QUOTED PASSAGE:
# Installing island range hood on slanted ceiling



## bcemail (Sep 18, 2010)

Our cooktop is on an island in the center of the kitchen, and we've never had a vent hood over it, but want to install one since we need a new light fixture there anyway. The ceiling is about 7' above the cooktop, and is slanted/cathedral style (also, the island is at an angle to the ceiling/walls, but I don't think that will matter).
I've seen a lot of installations online and they often involve building a soffit box to get a level surface. I've also seen a few pictures where the chimney seems to go flush with the cathedral ceiling, then has a frame/trim piece above it, which I like the look of. 
I know I need a level surface to attach the mounting piece to, but can this be above the ceiling level? I have access to the area above, which is several feet of crawl/attic space under the sloping roof. Can I just put some extra 2x4 support, attach the mounting plate to that, and run the chimney a little through the ceiling? I didn't think the chimney would get hot enough to cause any problems.
Any one have experience with this type of install? I just realized I probably need to have extra chimney then what comes with most hoods. I _think_ I can handle this installation, as it doesn't seem overly technical. Roof is a gentle slope in that area, and I'll use plenty of caulk, since a leaking ceiling would be very unfortunate (wife already raised that issue!).
Thanks for the help!


----------



## Nealtw (Jun 22, 2017)

can you post a picture or link to the one you have in mind


----------



## bcemail (Sep 18, 2010)

Nealtw said:


> can you post a picture or link to the one you have in mind


Sort of like this one, with just a small frame.

Also realized that extension chimneys will add more cost than I thought, which might make a soffit box more appealing...


----------



## Nealtw (Jun 22, 2017)

A simple box is easy enough unless you want to build it to match the angle of the island too. Do you have trusses above? I don't think it is classed as a chimney but needs to sealed to the ceiling like one.

SUPPLIED ENTRIES:
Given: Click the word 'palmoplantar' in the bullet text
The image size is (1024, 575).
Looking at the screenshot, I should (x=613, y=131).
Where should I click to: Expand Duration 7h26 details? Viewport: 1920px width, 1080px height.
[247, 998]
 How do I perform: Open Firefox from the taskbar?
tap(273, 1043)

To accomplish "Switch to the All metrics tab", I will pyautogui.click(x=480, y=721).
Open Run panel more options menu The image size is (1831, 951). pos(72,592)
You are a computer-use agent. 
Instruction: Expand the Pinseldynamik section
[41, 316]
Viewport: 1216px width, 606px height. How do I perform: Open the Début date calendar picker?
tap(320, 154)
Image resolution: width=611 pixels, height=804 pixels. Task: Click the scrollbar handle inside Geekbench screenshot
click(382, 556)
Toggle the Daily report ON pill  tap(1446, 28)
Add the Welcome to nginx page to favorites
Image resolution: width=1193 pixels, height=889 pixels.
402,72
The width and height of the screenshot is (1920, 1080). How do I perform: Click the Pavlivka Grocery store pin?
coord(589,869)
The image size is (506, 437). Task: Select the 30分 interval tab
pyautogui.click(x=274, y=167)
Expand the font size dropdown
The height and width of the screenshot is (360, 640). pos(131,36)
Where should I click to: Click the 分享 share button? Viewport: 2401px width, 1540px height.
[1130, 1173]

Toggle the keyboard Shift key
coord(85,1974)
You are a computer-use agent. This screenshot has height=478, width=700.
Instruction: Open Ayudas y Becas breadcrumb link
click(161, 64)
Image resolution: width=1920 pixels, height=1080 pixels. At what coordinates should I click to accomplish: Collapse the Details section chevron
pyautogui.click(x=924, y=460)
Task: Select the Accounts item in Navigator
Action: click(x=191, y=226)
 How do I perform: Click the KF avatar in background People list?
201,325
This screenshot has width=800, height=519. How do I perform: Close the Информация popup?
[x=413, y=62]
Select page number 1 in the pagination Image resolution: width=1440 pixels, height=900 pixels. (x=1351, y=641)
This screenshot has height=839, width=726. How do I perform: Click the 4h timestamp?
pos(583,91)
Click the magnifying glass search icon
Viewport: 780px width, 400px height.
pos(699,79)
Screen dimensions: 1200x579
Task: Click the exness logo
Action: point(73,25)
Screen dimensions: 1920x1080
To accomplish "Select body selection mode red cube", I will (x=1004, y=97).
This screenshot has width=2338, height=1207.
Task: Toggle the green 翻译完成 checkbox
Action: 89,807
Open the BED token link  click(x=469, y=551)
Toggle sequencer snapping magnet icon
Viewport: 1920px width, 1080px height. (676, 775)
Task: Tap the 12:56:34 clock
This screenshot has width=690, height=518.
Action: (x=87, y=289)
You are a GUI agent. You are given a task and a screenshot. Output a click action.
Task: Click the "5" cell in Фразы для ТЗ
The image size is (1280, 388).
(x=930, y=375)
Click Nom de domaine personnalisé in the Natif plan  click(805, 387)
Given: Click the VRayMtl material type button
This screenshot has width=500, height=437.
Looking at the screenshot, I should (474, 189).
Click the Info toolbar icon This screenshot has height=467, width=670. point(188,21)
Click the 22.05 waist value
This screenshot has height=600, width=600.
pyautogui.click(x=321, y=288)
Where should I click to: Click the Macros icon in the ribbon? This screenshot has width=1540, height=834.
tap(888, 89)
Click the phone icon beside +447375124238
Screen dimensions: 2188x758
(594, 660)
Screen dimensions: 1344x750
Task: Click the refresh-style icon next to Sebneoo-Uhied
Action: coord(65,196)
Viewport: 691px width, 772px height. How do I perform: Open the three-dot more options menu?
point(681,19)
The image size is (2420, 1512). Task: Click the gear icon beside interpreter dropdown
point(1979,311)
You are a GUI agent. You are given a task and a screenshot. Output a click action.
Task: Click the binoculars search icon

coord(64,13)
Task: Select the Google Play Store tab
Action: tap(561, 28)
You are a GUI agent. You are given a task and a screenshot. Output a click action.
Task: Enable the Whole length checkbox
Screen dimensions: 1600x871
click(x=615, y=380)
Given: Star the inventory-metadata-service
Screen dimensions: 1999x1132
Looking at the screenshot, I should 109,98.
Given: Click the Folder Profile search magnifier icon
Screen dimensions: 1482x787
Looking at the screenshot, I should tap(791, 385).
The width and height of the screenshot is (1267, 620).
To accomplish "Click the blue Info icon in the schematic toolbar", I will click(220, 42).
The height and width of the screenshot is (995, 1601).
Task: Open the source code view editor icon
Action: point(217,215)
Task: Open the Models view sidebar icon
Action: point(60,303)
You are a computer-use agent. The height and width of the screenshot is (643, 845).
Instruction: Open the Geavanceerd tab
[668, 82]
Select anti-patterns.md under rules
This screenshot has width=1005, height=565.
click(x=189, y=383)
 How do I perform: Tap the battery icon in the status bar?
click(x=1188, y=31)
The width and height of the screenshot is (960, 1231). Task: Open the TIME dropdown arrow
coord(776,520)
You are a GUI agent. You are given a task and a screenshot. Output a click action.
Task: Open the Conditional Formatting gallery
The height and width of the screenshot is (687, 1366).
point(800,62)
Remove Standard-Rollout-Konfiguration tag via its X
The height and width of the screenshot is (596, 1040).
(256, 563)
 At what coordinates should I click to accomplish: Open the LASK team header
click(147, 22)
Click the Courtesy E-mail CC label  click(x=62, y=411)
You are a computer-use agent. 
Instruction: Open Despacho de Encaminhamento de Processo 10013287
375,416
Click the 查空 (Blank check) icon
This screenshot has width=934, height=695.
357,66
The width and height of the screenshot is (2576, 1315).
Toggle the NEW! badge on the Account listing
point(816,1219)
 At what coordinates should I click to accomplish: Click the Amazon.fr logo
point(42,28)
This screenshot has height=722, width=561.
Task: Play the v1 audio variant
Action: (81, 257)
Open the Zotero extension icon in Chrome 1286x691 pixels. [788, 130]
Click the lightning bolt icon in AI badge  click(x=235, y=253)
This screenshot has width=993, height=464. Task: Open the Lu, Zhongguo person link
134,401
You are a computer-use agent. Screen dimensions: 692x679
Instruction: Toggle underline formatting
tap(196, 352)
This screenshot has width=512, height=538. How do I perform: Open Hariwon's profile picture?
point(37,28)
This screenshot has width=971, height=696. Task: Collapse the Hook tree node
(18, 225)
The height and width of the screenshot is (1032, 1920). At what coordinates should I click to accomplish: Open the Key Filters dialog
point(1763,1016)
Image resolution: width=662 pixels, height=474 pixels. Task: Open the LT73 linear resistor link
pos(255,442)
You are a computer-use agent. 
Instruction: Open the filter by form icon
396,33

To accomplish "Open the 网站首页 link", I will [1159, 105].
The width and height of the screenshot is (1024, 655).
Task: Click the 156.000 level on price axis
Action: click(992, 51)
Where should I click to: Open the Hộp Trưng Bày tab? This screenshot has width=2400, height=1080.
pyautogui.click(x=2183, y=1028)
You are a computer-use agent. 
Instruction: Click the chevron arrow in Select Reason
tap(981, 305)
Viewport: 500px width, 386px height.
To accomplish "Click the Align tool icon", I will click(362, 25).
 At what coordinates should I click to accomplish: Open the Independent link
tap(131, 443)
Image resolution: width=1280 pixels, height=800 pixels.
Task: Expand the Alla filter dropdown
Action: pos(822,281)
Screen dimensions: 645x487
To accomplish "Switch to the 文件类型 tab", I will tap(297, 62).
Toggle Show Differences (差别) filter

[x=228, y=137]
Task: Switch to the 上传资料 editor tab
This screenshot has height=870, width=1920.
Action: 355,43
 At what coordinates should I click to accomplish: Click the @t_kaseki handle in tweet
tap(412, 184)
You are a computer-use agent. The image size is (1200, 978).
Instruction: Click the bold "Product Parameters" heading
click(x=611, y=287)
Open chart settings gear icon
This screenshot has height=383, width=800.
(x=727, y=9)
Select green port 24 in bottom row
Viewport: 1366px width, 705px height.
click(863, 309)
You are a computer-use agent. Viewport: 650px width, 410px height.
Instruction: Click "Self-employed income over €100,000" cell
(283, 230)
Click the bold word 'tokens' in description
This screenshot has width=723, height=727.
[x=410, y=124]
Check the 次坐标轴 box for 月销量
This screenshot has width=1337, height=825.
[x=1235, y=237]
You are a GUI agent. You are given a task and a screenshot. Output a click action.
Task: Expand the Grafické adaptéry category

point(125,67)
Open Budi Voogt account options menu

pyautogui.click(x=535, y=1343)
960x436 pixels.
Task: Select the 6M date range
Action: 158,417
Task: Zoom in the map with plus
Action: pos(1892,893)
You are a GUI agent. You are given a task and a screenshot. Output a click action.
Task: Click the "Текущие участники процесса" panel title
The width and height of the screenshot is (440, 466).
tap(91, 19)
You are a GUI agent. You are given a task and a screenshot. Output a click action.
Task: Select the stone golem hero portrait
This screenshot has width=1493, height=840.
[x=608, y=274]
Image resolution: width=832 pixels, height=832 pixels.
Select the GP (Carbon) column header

PROBLEM A:
According to the range hood thread, why might a soffit box become more appealing to the original poster? Answer in one to three sentences.
PROBLEM B:
Reproduce the part of the range hood thread starting at "Our cooktop is" and ending at "the look of.".
The records are separate from the range hood thread.

EXERCISE ANSWER A:
Extension chimneys would cost more than the poster first thought. That extra cost could make building a soffit box the more appealing option.

EXERCISE ANSWER B:
Our cooktop is on an island in the center of the kitchen, and we've never had a vent hood over it, but want to install one since we need a new light fixture there anyway. The ceiling is about 7' above the cooktop, and is slanted/cathedral style (also, the island is at an angle to the ceiling/walls, but I don't think that will matter).
I've seen a lot of installations online and they often involve building a soffit box to get a level surface. I've also seen a few pictures where the chimney seems to go flush with the cathedral ceiling, then has a frame/trim piece above it, which I like the look of.